September 14, 2015
Mortgage rates are officially holding their breath ahead of Thursday's FOMC Announcement. It's not mortgages, specifically, but the entire bond market. In fact, a Fed rate hike doesn't necessarily have to be bad for mortgage rates or longer-term Treasury yields. It's the uncertainty that's causing the paralysis (or breath-holding, as the case may be). Financial markets will definitely become more active after Thursday's Fed decision. Simply put, most investors have a plan A and a plan B at the very least--one for a Fed hike, the other for 'no hike.' They don't want to get too far away from either plan until they know what the Fed actually does.

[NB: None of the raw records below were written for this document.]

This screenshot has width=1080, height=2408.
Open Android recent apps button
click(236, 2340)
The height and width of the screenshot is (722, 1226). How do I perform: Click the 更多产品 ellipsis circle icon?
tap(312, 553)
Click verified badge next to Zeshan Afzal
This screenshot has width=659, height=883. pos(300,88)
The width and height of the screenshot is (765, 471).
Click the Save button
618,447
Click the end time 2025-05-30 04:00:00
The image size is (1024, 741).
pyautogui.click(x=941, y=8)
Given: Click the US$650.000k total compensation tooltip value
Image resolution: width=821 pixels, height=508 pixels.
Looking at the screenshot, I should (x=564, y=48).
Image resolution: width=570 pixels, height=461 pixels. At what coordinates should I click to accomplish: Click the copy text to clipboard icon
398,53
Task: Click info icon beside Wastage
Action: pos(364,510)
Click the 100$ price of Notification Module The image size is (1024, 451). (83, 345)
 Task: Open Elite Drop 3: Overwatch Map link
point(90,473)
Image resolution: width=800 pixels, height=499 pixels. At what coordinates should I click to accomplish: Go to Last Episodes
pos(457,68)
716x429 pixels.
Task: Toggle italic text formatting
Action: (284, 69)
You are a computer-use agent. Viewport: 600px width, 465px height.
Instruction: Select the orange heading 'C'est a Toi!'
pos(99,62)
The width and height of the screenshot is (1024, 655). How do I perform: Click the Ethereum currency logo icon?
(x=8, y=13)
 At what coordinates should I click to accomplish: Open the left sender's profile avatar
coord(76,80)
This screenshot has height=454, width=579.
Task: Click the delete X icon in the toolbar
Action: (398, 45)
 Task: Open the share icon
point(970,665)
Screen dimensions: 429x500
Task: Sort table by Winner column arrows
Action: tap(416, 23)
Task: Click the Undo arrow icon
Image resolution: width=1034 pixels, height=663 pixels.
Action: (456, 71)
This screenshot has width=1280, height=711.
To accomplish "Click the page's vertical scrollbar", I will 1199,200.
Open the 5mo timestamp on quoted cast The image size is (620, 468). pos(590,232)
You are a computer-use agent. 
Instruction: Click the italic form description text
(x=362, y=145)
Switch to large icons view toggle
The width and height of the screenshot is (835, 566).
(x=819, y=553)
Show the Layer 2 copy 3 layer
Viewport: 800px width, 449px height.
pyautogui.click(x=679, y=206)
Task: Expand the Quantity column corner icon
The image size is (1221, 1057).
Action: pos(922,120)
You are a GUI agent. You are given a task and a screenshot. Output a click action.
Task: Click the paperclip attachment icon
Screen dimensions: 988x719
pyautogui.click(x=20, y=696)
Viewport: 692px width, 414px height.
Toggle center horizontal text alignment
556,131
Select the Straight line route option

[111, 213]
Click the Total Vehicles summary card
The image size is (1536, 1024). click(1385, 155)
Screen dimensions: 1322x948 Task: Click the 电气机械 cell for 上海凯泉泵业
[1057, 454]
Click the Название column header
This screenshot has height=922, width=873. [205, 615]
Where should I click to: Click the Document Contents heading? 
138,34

This has been going on for quite some time and it's the biggest driving force behind the absence of volatility in mortgage rates. To reiterate, it's not that a Fed hike necessarily means anything for mortgage rates--simply that the entire market is really on hold while we wait for the Fed. In terms of conventional 30yr fixed rate quotes on top tier scenarios, that means an ongoing range of 3.875% to 4.0%, with the latter being the most prevalent.
It's also good to consider that there is no guarantee that this paralysis will continue right up to Thursday afternoon itself. The significance of economic data begins increasing tomorrow, and investors could take cues from results that were much stronger or weaker than expected. For short term scenarios, the risk/reward for locking and floating remain minimal. That means there's likely less to gain or lose between now and Thursday, but be sure to lock before then if you're not interested in a very high-stakes roll of the dice.
Loan Originator Perspective
"Interest rates have been confined to a very narrow range. Floating in the range has proven to only be an incentive for closings that require a bit more time prior to locking for a specific period, not a direct incentive to the actual rate for the most part. Locking in your loans closing within 15-30 days is the right approach, regardless of the FED's decision on increasing the rate on FED funds. Loans within 45 days should also consider locking to avoid the drama that may unravel. Markets are way too volatile and we cannot make a call on how the FED's decision will impact interest rate immediately. The safe bet, as always, is to lock your rate." -Constantine Floropouos, Quontic Bank
"Bond markets enjoyed modest gains this morning, but they slipped away as the day progressed. My pricing was slightly better than Friday's, and I locked a couple of new submissions closing within 30 days. For better or worse, rates are at a near standstill until the Fed Statement hits Wednesday. I'd rather be wrong and locked, than wrong and floating when our eventual move happens, and am proceeding accordingly." -Ted Rood, Senior Originator
"With the much anticipated FOMC meeting this week, floating is highly dangerous. I could see rates rallying or selling off after the FOMC announcement later this week regardless of whether they hike rates or not. Only those that can afford to be wrong should float." -Victor Burek, Churchill Mortgage
Today's Best-Execution Rates
- 30YR FIXED - 4.0
- FHA/VA - 3.75%
- 15 YEAR FIXED - 3.25%
- 5 YEAR ARMS - 2.75 - 3.25% depending on the lender
Ongoing Lock/Float Considerations
- 2015 began with a strong move to the lowest rates seen since May 2013. The catalyst was Europe and the introduction of European quantitative easing. Investors bet heavily the move lower in European rates and domestic rates benefited as well. But with those bets finally drying up in April and with the Fed seemingly intent on hiking rates in the US, May and June saw a sharp move back toward higher rates. The implicit fear is that global interest rates set a long term low in April, and have now begun a major move higher.
- July said "not so fast" to that potential "big bounce." Some of the data began to suggest the Fed is still a bit too early in talking about raising rates in 2015--particularly, a lack of wage growth or any promising signs of inflation. But Fed proponents maintain that low inflation is a byproduct of temporary trends in the value of the dollar and the price of oil, and that once these factors level-off, inflation will ultimately return. That side of the argument suggests that inflation could increase too quickly if the Fed hasn't already begun normalizing interest rates.
- With all of the above in mind, locking made far more sense for the entirety of May and June, and we were not shy about saying so. The second half of July saw that conversation shift toward one where multiple outcomes could once again be entertained. In other words, we went from "duck and cover!" to "let's see where this is going..."
- Bottom line, locking is always the safest bet and it was the only bet from late April through early July. Since then, there's been room for other points of view. We should know a lot more about how valid those points of view are as August and September progress.
- As always, please keep in mind that the rates discussed generally refer to what we've termed 'best-execution' (that is, the most frequently quoted, conforming, conventional 30yr fixed rate for top tier borrowers, based not only on the outright price, but also 'bang-for-the-buck.' Generally speaking, our best-execution rate tends to connote no origination or discount points--though this can vary--and tends to predict Freddie Mac's weekly survey with high accuracy. It's safe to assume that our best-ex rate is the more timely and accurate of the two due to Freddie's once-a-week polling method).